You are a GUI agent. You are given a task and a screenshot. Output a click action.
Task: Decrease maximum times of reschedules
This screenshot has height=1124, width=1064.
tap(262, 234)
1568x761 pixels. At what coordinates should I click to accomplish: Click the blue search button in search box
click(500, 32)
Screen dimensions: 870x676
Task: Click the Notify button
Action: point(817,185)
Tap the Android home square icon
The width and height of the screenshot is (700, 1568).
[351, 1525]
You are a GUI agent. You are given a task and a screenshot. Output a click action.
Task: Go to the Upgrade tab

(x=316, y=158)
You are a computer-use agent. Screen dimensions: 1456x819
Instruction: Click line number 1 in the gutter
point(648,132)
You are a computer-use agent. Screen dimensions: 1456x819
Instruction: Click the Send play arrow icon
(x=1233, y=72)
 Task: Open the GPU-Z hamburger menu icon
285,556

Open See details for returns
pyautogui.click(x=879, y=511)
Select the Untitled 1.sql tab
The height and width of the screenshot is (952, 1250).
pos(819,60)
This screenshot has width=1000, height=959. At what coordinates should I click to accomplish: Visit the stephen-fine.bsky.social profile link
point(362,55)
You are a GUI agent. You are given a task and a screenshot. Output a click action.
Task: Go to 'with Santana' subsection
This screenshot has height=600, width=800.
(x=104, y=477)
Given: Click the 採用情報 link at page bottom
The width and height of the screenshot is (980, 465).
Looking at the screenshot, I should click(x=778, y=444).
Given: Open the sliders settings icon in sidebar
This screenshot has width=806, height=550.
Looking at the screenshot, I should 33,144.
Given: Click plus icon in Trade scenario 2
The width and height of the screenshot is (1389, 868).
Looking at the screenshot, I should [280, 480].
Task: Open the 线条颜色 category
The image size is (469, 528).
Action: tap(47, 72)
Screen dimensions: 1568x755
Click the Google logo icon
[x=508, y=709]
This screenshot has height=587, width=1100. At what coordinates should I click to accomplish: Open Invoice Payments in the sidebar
# # # # #
List each line of the data above that contains the string "should".

1568x761 pixels. At what coordinates should I click to accomplish: Click the blue search button in search box
This screenshot has width=1000, height=959. At what coordinates should I click to accomplish: Visit the stephen-fine.bsky.social profile link
Looking at the screenshot, I should click(x=778, y=444).
Looking at the screenshot, I should 33,144.
Looking at the screenshot, I should [280, 480].
This screenshot has height=587, width=1100. At what coordinates should I click to accomplish: Open Invoice Payments in the sidebar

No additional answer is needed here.